In future, the need to study smaller and smaller amounts of protein complexes will require the development of micro-devices for protein analysis. The lab-ona- chip concept (see “Lab-on-a Chip” p13-14) is an important route for isolating a single copy of a protein complex, which can then be analysed using a highly sensitive mass spectrometer.
Scotland at Forefront of Proteomics
Scotland has a longstanding reputation as a leader in protein analysis, built on her strengths in biochemistry and structural biology. Scotland is now also at the forefront of the new discipline of proteomics. According to Professor Kolch, "Our strength in Scotland lies in applying these recent breakthroughs in protein analysis to the understanding of cancer, heart disease and infection and inflammation. This is not an esoteric study, but one which is expected to bring real benefit in terms of medical developments in the coming years".
The Molecular Pathology of Cancer
Professor Kolch also leads a research group at the Cancer Research UK’s Beatson Institute, Scotland’s leading Cancer Research facility, which is located on the Bearsden Campus of the University of Glasgow. "Employing methods spanning molecular cell biology, biochemistry, bioinformatics and proteomics, we are analysing multi-protein signalling complexes and working at understanding their function in signalling networks. Our aim is to understand the molecular mechanisms of cancer development."

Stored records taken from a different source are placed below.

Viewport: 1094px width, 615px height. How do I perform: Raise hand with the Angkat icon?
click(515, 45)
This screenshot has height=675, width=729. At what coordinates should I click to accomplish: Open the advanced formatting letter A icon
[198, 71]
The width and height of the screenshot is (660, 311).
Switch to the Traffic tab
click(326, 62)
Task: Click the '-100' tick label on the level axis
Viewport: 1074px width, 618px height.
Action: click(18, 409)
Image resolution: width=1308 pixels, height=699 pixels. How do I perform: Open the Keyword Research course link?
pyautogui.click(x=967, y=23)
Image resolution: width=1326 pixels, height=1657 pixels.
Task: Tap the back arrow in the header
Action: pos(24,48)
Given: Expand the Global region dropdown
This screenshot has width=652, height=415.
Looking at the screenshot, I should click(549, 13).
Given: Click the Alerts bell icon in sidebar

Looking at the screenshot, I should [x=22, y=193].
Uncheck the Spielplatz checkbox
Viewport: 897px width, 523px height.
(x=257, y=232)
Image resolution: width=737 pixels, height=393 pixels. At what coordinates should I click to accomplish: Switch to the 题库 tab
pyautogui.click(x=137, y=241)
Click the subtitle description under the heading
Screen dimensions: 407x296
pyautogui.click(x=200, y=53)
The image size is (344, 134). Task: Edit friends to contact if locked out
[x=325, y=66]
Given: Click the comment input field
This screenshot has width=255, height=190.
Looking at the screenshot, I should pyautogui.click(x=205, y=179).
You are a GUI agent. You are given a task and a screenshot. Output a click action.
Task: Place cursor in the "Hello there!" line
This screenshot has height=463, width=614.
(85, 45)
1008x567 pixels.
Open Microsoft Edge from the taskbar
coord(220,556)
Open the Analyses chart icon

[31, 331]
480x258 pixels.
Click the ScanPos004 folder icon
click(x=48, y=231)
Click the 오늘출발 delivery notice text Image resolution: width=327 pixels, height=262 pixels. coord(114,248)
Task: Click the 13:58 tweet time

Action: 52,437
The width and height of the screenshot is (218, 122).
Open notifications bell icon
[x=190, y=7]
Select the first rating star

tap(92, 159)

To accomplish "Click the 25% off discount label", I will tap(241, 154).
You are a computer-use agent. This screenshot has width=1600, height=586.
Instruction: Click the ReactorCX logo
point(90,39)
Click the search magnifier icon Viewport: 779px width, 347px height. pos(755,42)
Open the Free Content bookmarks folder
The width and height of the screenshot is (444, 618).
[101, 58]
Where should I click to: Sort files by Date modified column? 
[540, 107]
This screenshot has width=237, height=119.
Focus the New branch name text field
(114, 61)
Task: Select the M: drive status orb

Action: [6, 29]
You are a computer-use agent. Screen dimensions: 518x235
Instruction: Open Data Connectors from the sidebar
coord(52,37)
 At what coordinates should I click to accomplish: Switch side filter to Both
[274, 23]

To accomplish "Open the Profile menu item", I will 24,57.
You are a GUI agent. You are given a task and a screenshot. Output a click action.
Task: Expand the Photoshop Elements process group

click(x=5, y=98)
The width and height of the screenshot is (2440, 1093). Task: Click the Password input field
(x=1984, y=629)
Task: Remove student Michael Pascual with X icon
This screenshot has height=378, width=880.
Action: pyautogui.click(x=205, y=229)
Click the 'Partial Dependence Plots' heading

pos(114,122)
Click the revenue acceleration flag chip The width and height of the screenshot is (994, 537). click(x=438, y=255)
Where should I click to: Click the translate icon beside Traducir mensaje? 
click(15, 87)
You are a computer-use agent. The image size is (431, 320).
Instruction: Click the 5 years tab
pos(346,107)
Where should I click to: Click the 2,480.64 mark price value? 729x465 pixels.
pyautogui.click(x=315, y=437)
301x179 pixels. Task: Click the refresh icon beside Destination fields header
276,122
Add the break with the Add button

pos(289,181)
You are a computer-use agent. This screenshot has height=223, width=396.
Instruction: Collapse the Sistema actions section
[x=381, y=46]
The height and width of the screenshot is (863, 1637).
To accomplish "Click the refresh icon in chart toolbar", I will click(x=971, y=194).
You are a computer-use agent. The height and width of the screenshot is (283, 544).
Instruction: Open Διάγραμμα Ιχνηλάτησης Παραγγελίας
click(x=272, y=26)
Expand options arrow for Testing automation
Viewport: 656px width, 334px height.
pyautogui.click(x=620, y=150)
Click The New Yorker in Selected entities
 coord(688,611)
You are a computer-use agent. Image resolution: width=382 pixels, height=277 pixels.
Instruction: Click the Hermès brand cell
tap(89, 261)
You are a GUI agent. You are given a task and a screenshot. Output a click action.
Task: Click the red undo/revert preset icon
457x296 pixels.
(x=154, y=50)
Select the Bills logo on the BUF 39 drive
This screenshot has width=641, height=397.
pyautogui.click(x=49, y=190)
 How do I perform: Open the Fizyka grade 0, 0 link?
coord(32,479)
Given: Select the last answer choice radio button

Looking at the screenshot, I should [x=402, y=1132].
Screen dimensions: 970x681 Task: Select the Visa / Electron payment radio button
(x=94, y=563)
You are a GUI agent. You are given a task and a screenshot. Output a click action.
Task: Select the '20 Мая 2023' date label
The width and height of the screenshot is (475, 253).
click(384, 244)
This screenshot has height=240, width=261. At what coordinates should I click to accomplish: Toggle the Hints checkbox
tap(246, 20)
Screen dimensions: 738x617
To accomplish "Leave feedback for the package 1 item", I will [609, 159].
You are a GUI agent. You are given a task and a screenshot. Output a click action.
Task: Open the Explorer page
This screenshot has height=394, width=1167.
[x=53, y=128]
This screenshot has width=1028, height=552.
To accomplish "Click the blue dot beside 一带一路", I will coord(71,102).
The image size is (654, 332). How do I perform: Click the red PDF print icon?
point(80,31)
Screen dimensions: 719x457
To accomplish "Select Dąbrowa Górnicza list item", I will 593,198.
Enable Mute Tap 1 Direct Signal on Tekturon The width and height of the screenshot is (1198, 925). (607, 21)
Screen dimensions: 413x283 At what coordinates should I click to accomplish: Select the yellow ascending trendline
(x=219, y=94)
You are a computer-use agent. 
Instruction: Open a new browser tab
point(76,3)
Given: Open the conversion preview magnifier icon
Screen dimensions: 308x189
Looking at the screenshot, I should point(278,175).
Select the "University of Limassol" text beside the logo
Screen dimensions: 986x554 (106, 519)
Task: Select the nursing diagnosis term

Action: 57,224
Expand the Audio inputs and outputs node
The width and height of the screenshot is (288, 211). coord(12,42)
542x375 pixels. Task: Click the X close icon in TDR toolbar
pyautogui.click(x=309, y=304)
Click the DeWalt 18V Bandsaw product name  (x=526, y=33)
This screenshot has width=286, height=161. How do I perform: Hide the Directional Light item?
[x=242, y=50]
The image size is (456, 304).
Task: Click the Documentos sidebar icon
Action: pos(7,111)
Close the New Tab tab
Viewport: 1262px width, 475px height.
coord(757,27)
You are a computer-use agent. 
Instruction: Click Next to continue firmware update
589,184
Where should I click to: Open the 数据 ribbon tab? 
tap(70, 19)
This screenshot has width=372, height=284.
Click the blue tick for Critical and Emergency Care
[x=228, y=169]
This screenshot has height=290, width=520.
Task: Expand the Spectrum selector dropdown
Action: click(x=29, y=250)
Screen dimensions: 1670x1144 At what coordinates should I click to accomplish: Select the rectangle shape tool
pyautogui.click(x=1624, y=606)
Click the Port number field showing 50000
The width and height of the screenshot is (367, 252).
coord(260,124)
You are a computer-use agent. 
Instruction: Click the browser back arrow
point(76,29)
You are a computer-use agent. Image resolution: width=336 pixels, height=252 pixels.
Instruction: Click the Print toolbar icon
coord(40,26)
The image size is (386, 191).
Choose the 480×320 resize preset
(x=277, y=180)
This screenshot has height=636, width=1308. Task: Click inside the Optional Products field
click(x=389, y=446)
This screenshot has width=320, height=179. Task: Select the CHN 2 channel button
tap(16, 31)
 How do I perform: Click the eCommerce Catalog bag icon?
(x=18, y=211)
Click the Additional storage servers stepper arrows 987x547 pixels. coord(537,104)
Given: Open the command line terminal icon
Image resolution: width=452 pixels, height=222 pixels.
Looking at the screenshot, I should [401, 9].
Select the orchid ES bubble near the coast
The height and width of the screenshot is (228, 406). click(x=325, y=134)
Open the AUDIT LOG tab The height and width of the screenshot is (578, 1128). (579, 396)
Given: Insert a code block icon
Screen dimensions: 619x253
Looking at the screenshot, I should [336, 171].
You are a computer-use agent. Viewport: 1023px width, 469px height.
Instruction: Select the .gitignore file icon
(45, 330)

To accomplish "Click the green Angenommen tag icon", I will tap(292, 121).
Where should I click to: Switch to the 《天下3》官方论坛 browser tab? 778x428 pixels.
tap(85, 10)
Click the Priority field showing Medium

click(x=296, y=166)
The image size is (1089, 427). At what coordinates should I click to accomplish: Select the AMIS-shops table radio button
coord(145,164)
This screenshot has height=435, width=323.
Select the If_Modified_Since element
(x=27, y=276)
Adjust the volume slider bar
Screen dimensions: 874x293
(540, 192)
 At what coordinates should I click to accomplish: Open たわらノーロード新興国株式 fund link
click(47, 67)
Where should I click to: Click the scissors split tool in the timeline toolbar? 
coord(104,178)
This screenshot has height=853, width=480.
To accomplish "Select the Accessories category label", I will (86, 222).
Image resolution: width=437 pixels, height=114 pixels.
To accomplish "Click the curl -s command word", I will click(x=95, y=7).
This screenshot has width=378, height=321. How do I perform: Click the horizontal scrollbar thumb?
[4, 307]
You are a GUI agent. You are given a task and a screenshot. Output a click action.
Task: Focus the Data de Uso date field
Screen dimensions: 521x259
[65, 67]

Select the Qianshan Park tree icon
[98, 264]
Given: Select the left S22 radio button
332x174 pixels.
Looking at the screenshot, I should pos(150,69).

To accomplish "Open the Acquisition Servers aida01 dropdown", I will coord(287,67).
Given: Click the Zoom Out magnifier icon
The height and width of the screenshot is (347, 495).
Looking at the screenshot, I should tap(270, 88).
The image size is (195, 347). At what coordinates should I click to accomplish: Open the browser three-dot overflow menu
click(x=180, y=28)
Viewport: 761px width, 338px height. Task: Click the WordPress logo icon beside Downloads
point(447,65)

"Cancer can be considered a disease of communication at the molecular level. Cellular communication uses biochemical networks that receive and integrate extracellular cues into specific cellular responses. We try to understand how a communication pathway can convert numerous input signals into specific responses that control such diversified functions as cell growth, survival and differentiation."
The Beatson Institute is one of 11 European institutions, collaborating on Interaction Protome, an integrated project to establish Europe as the international scientific leader in the analysis of protein-protein interactions. Major objectives include the establishment of a broadly applicable platform of routine methods for the analysis of protein interaction networks.
EU funding under the Framework Programme has been provided for five years to enable Interaction Proteome to develop novel technology, including a high-end mass spectrometer with a large dynamic range, high-density peptide arrays, and improved visualisation technology for light and electron microscopy. Using the novel technology, the interaction partners of more than 100 relevant protein domains and more than 3,000 peptides will be characterised.
The particular contribution of the Beatson scientists to this project will be to field test the application of these new technologies in the biology laboratory and develop them into useful tools for untangling the complicated wiring of the "signal transduction pathways" that control cell differentiation, proliferation and death. Kolch’s team will be involved at many levels in the project from identifying the protein components of the molecular machines that drive these pathways by mass spectrometry, to visualising the subcellular localisation of proteins using novel microscopic techniques, and to the computational modelling of the signalling pathways. This project aims to set an experimental paradigm for how we can obtain comprehensive understanding of complex biological processes and will be a contribution to the new field of "Systems Biology".